Poster acara menampilkan sosok Gus Miftah dengan judul "Prambanan Bersholawat" yang dijadwalkan berlangsung pada 10 Mei 2025. Kehadiran poster tersebut langsung menarik perhatian di media sosial.
Dalam menanggapi hal ini, Gus Miftah menjelaskan bahwa perannya adalah sebagai pengisi acara dan juga sebagai pengarah untuk panitia yang diorganisir oleh kelompok motor CB. Diketahui bahwa acara ini juga akan menyelenggarakan kontes motor.
"Saya hanya pengisi acara, dan juga sebagai pengarah teman-teman panitia dari anak-anak motor CB yang kebetulan percaya sama saya untuk mengisi acara tersebut," ungkap Gus Miftah dalam keterangan yang diterima pada Senin (5/5/2025).
Advertisement
Utusan Khusus Presiden
Sementara itu, salah satu karib Gus Miftah, Ramdhani Hasbullah alias Bang Madit menilai Gus Miftah masih layak untuk tetap mengemban amanah sebagai Utusan Khusus Presiden Bidang Kerukunan Beragama dan Pembinaan Sarana Keagamaan salah satunya.
Saat ditemui di kawasan Cempaka Putih, Jakarta Pusat, Minggu (4/5/2025), Bang Madit menyebut Gus Miftah sebagai sosok yang selama ini mampu menyampaikan dakwah secara menggembirakan dan edukatif.
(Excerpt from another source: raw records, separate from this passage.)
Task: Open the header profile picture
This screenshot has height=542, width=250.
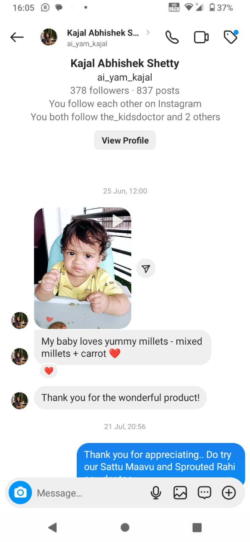Action: [x=49, y=37]
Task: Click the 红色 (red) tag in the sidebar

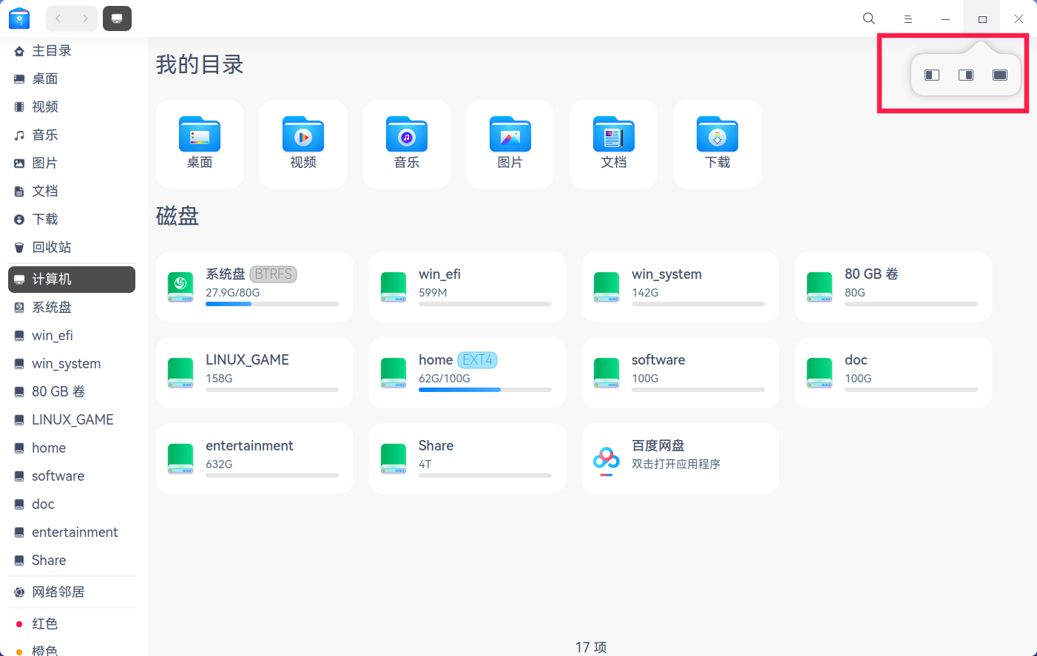Action: pyautogui.click(x=44, y=623)
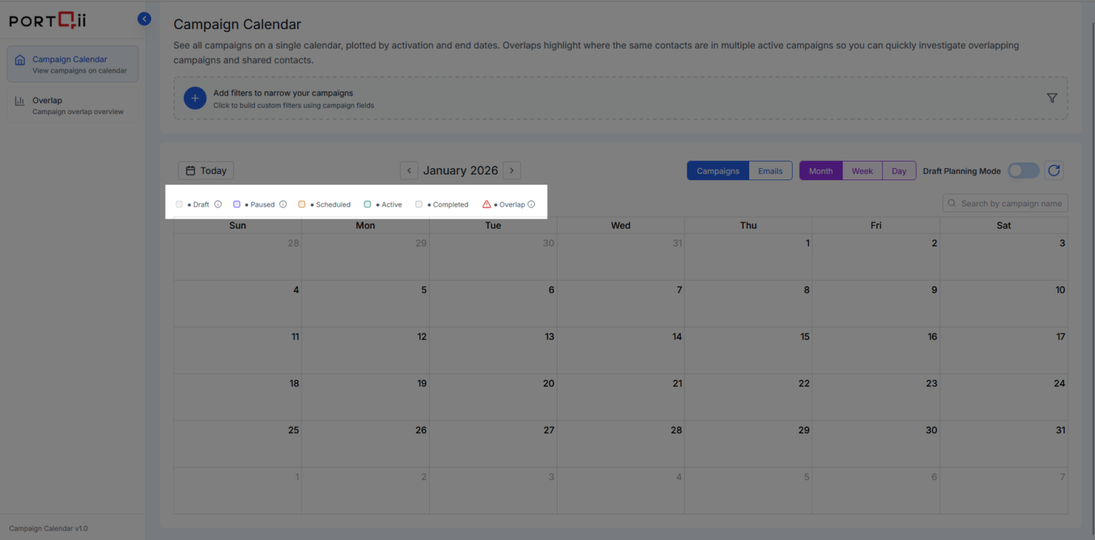Open Overlap page from sidebar
Image resolution: width=1095 pixels, height=540 pixels.
click(x=73, y=105)
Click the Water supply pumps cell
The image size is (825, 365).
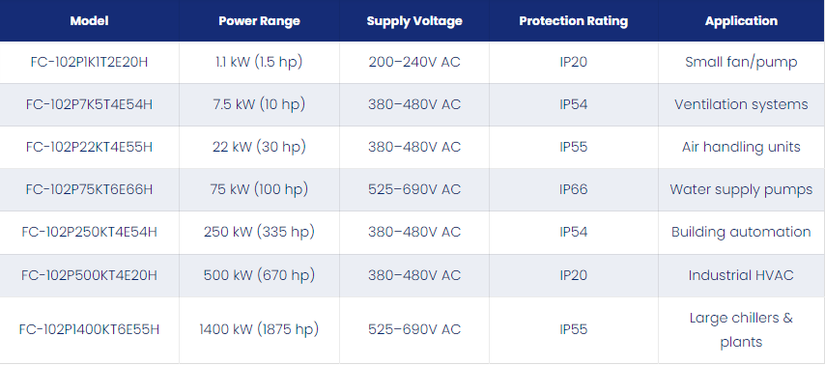point(741,189)
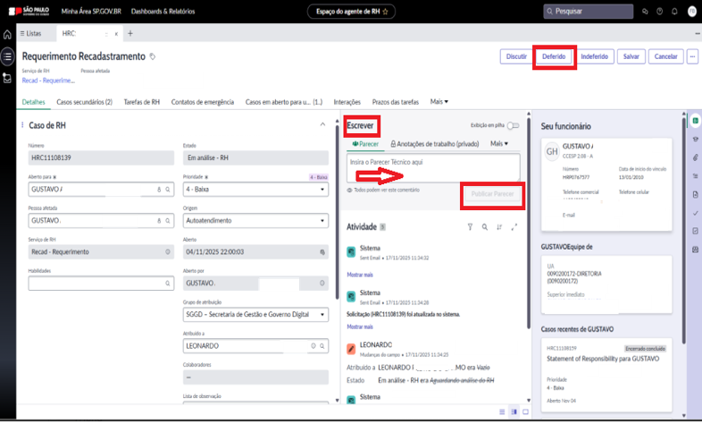Collapse the Caso de RH section

coord(322,126)
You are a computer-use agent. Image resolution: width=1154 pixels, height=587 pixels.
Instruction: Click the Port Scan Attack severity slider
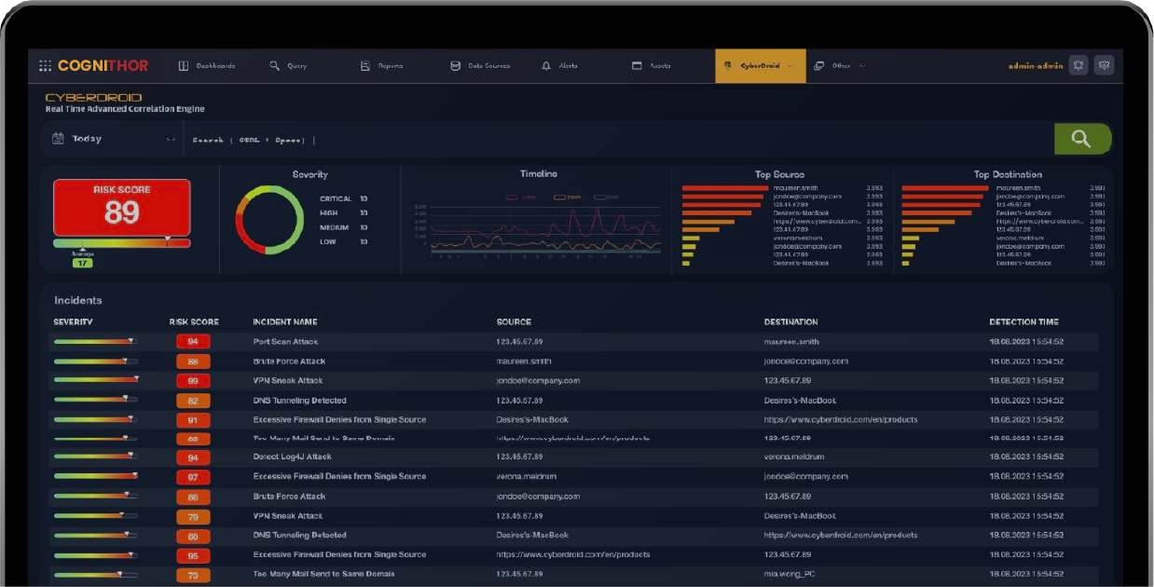click(95, 342)
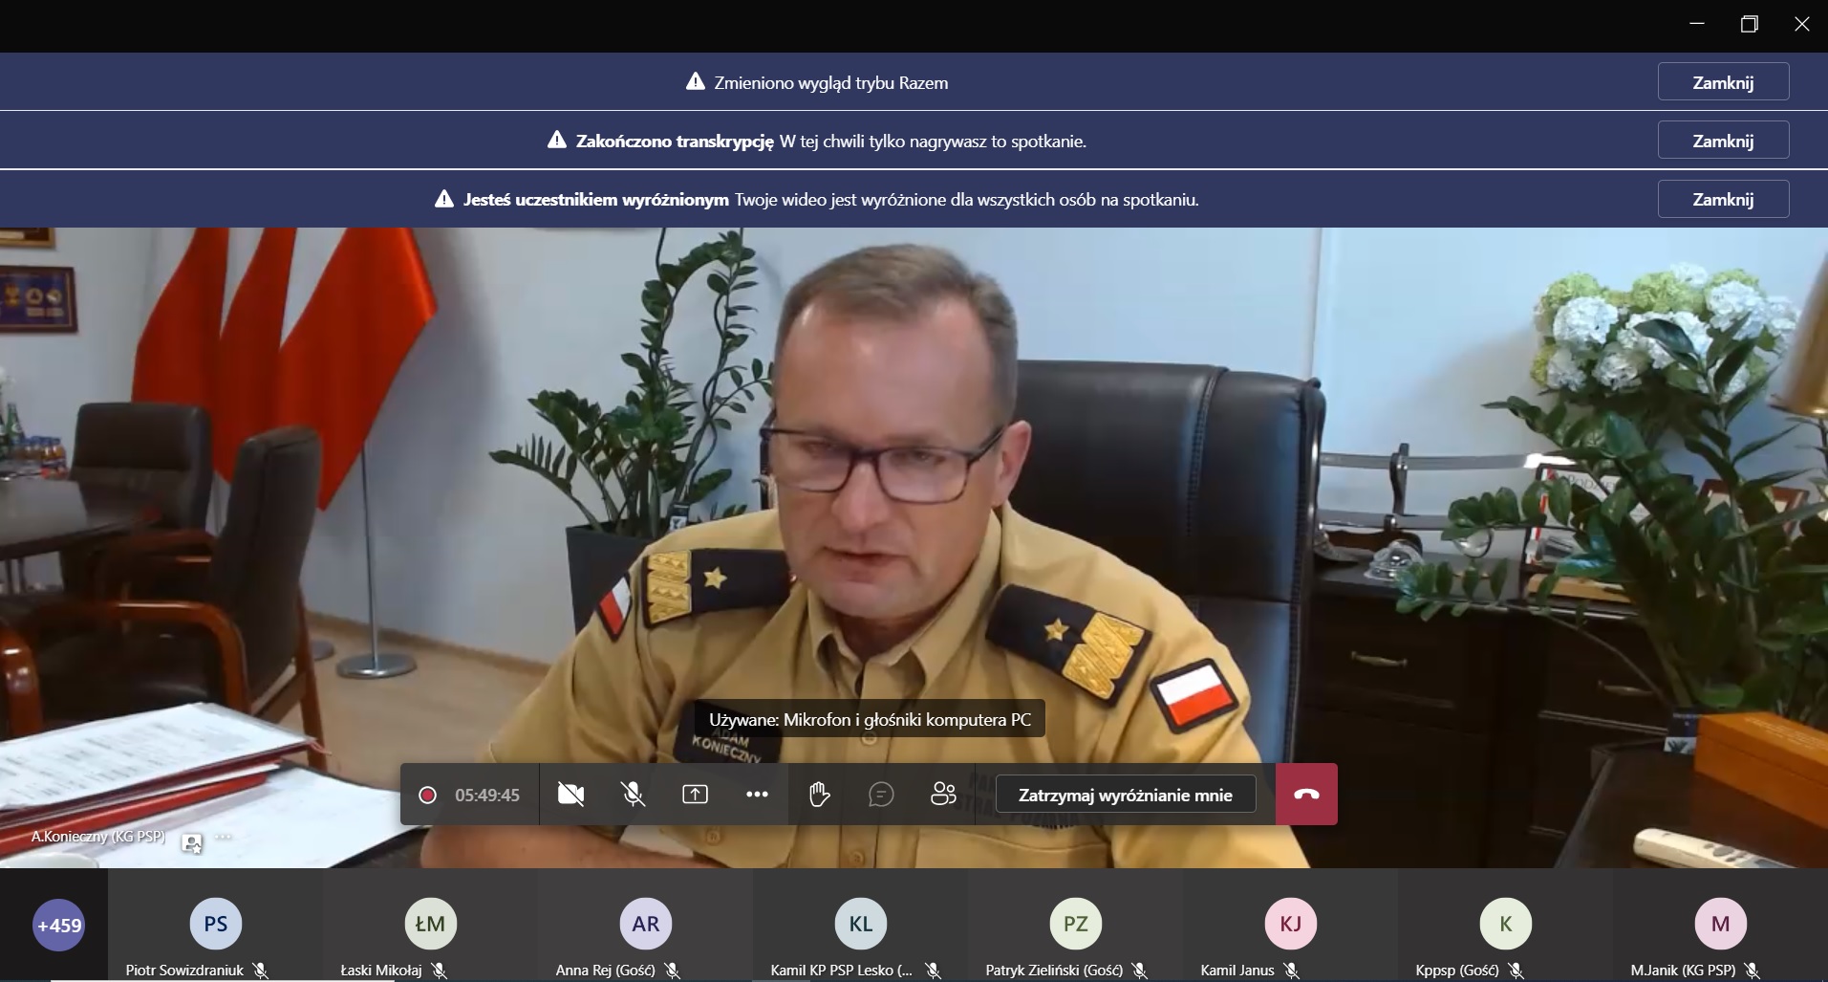Open the +459 overflow participants
This screenshot has width=1828, height=982.
click(x=58, y=925)
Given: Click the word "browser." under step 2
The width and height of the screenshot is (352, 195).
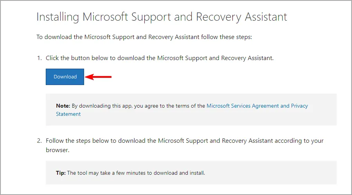Looking at the screenshot, I should pos(57,150).
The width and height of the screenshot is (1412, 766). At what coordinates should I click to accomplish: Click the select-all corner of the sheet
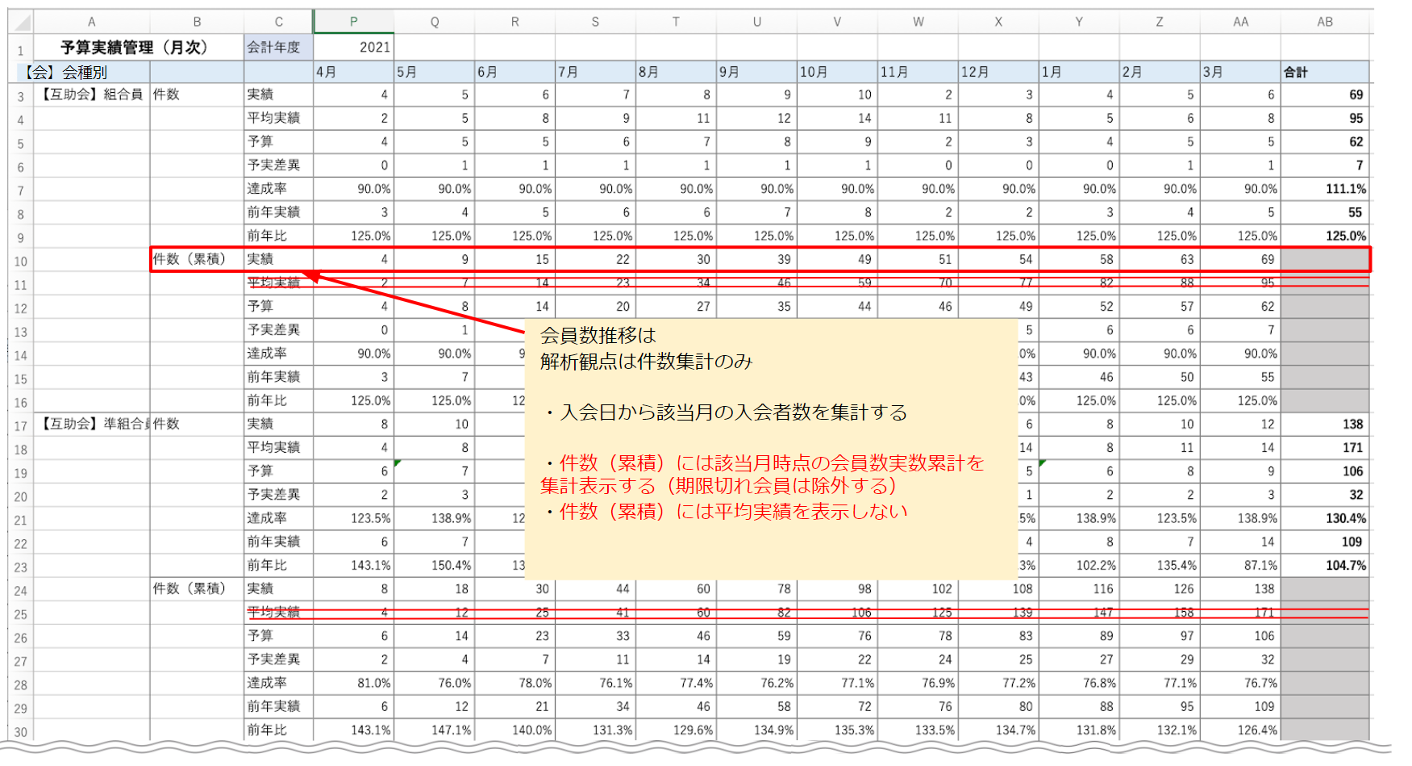[x=20, y=22]
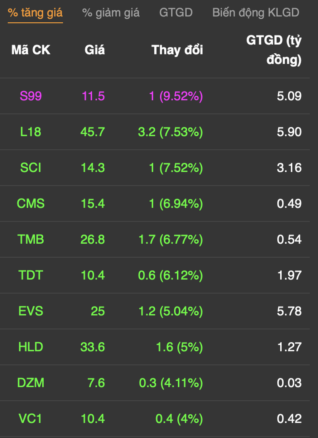
Task: Click the Mã CK column header
Action: point(31,50)
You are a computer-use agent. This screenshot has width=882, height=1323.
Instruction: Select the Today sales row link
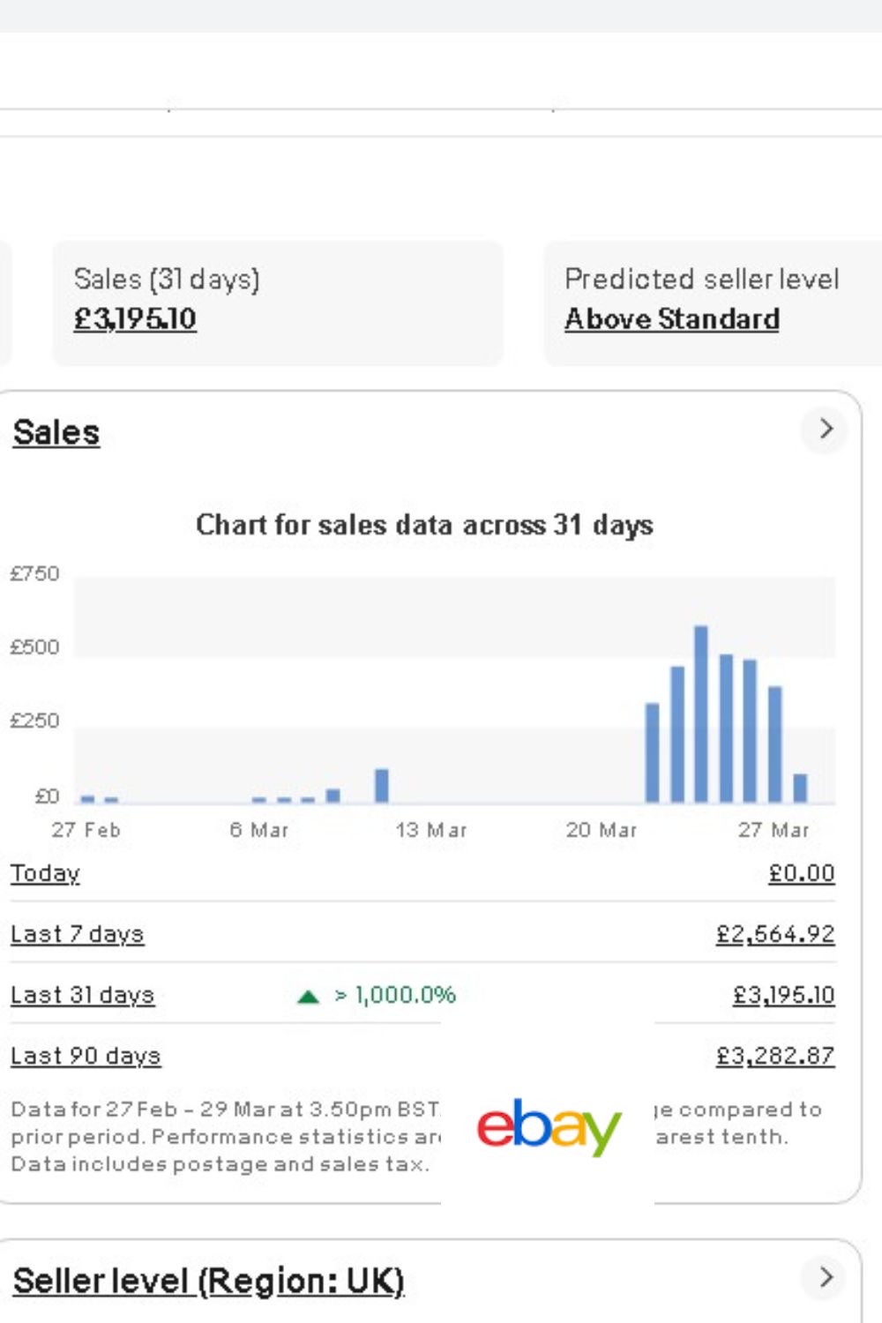(x=45, y=873)
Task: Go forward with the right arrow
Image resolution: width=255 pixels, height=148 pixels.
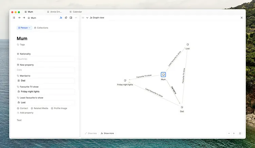Action: coord(24,18)
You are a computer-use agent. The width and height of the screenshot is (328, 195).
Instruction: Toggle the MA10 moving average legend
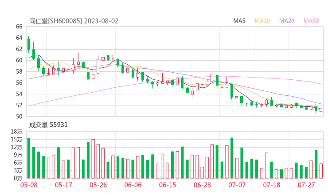tap(262, 21)
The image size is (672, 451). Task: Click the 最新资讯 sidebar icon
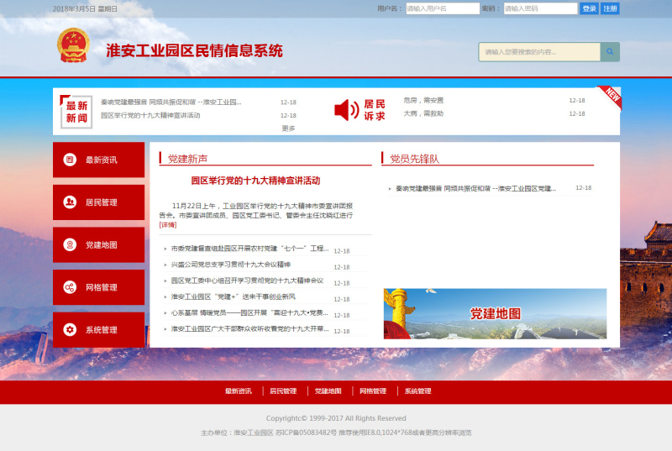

“Ya kalau menurut aneh sih ya, Gus Miftah bagus ya untuk menyampaikan dakwahnya cukup menggembirakan, cukup memberikan edukasi yang baik untuk umat,” kata Bang Madit.
Ia mengakui bahwa semua manusia pasti pernah melakukan kesalahan, termasuk tokoh publik seperti Gus Miftah. Namun, kesalahan tersebut dinilai masih bisa dimaafkan dan menjadi bahan introspeksi diri.
“Jadi ya kita maafin aja lah kalau masih mau ada punya niat baik, masih punya perbaikan insyaallah mudah-mudahan ke depannya kan jadi pembelajaran juga,” ujarnya.
Menurut Bang Madit, menjadi figur publik memang menuntut tanggung jawab besar, terutama dalam menjaga lisan dan perbuatan. Ia menyebut hal itu sebagai bagian dari amanah dan hidayah yang tidak semua orang bisa jalani.
“Harus menjaga lisan, menjaga perbuatan, harus menjaga akhlak itulah, makanya enggak semua orang yang dikasih amanah untuk menjadi seorang pendakwah menjadi seorang pemilik umat,” ucapnya.
Saat ditanya soal kemungkinan Gus Miftah tetap menjabat sebagai utusan khusus presiden, Bang Madit menyerahkan keputusan sepenuhnya kepada Presiden Prabowo. Meski begitu, ia berharap suara masyarakat juga menjadi pertimbangan.
“Kalau secara layak atau nggak layak, itu kan Bapak Presiden kan punya hak preogatif dalam hal ini,” tegas Bang Madit.
Ia menilai, selama Gus Miftah masih punya niat baik dan menunjukkan perbaikan, maka tidak ada salahnya untuk mempertahankan posisinya.
“Kita doakan sajalah, mudah-mudahan, kalaupun nggak ada penggantinya Gus Miftah dipertahankan, mudah-mudahan, ini jadi pelajaran yang berharga buat beliau dan kita ya,” lanjutnya.
Bagi Bang Madit, momentum ini justru bisa menjadi pelajaran besar bagi semua pihak, khususnya dalam menjaga akhlak dan etika di ruang publik.
“Terutama kita juga bisa mengambil pelajaran yang sangat berharga untuk kita bisa menjaga lisan, untuk menjaga perbuatan, untuk menjaga akhlak kita,” pungkasnya.